In previous posts, I've often asserted that, while social engineering (aka big government programs designed to change society in some form or another) seems like a rational undertaking, which a clever engineer ought to be able to effect, the non-linearity of the system to be engineered guarantees unintended and probably negative consequences. I still think that's right, but the recent health care kabuki in Congress has driven home another problem:
Forget about rationality. Big government programs chum the water so badly that the lobbyist sharks guarantee that any program that emerges is irrational and fatally flawed.
Let's take a look at the health care bill as it currently stands. We've got the labor unions ensuring that any reform of the employer-mediated insurance system is impossible. We've got AARP ensuring that any rational flavor of medicare reform is impossible. Hell, we've even got about fifty women's interest groups ensuring that evidence-based medicine can't be advocated, much less adopted, when it comes to breast and cervical cancer screening. Meanwhile, we have the health care providers and the insurance companies salivating over the prospect of hundreds of billions of dollars pumped into the system with absolutely no mechanism to contain cost.
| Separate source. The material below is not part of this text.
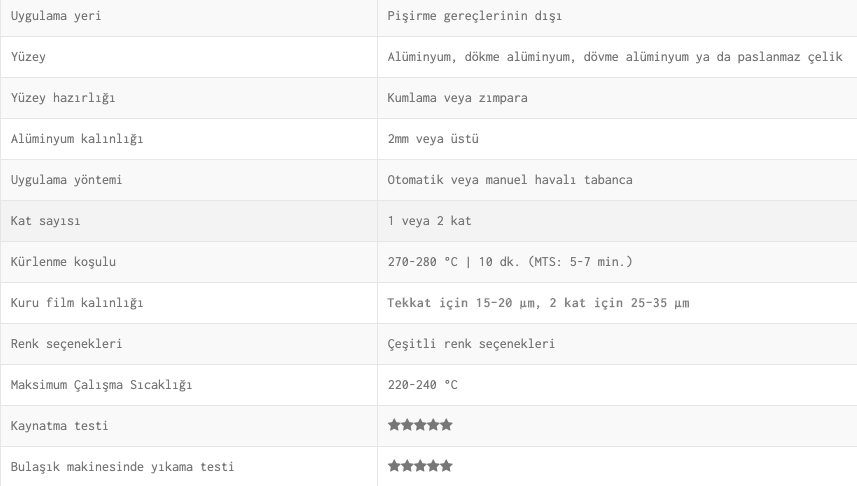857x486 pixels.
Task: Click last star in Kaynatma testi row
Action: point(447,425)
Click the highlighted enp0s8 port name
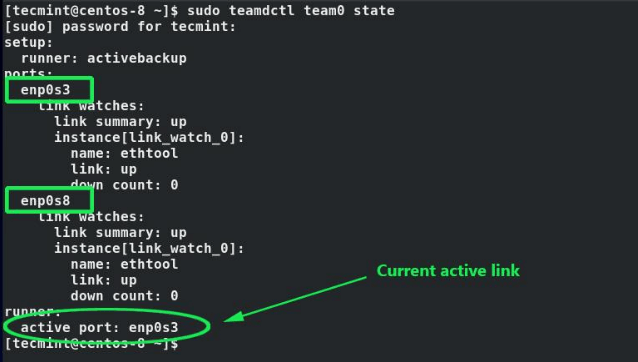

Lobbying is essential. Lobbying is the only mechanism by which our representatives get even the tiniest amount of feedback on their cockamamie schemes. Without lobbyists, Congress would happily legislate pi equal to 3.0 and then be surprised when all the wheels stopped turning.
But lobbyists, by definition, want something from the government. They either want something stopped to satisfy their own interests, or they want something enacted, again, to satisfy their own interests. Successful politics results when the issue is sufficiently circumscribed that representatives can balance the interests and come up with a close-to-optimal solution.
That can't happen when the issue is so large that the lobbyists can play whack-a-mole with various parts of it and escape the scrutiny of the legislators considering the issue. That's what's going on with health care. We're no longer even attempting to engineer a single system; we're busy enacting yet another Christmas tree.
This is the fundamental reason why government programs need to be, if not small, at least circumscribed. This could of course be done with health care. The basic goal of providing guaranteed issue and the strategy of paying for it via mandates and subsidies is a completely separate issue from specifying how payments get transferred so that there's downward pressure on cost. But there is absolutely no incentive to do this. If the bill shrinks to the point where it's comprehensible by an ordinary mortal, the lobbyists lose their leverage.